The input Start Marker

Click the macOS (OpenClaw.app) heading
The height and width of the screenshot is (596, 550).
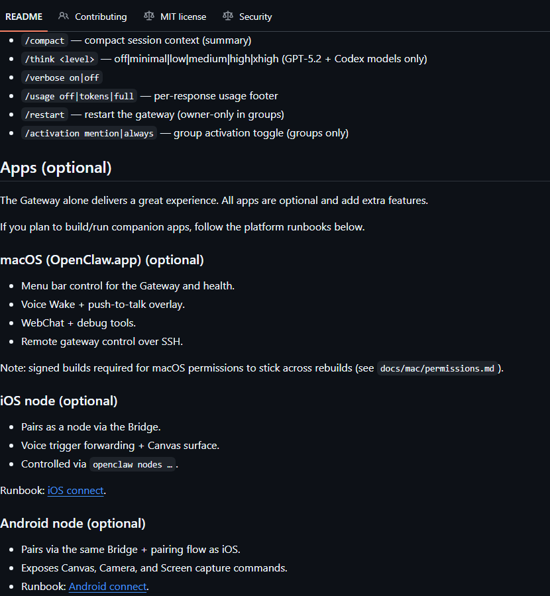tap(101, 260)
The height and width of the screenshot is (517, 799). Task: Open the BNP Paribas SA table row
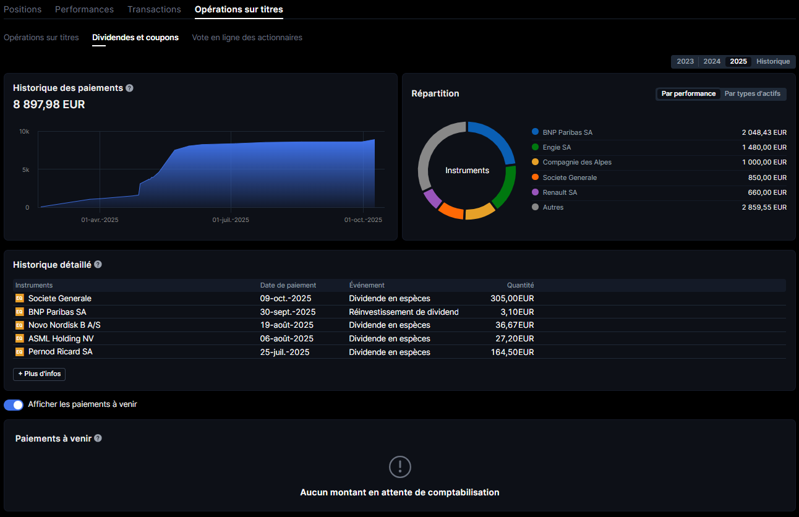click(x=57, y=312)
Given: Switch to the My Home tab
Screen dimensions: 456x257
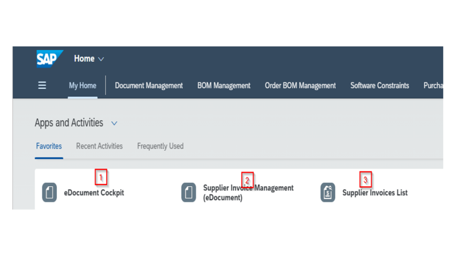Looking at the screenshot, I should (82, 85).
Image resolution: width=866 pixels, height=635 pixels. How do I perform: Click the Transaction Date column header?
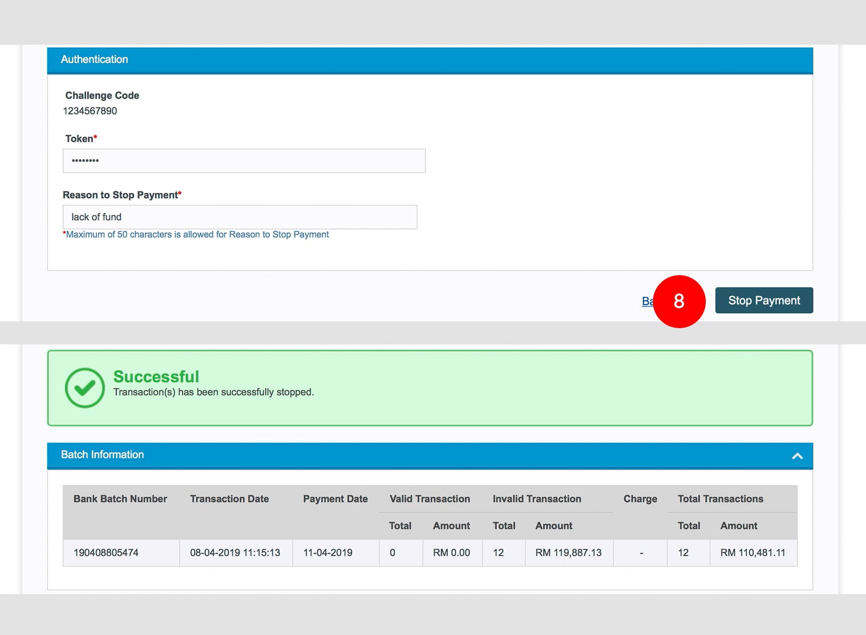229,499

The input End Marker

## Assignment
Since pictures are not part of the copy, set down only the remaining data exactly.

## Solution
Click the macOS (OpenClaw.app) heading
The height and width of the screenshot is (596, 550).
tap(101, 260)
The height and width of the screenshot is (517, 799). Task: Open the BNP Paribas SA table row
click(x=57, y=312)
Given: Switch to the My Home tab
Screen dimensions: 456x257
Looking at the screenshot, I should (82, 85).
Image resolution: width=866 pixels, height=635 pixels. How do I perform: Click the Transaction Date column header?
229,499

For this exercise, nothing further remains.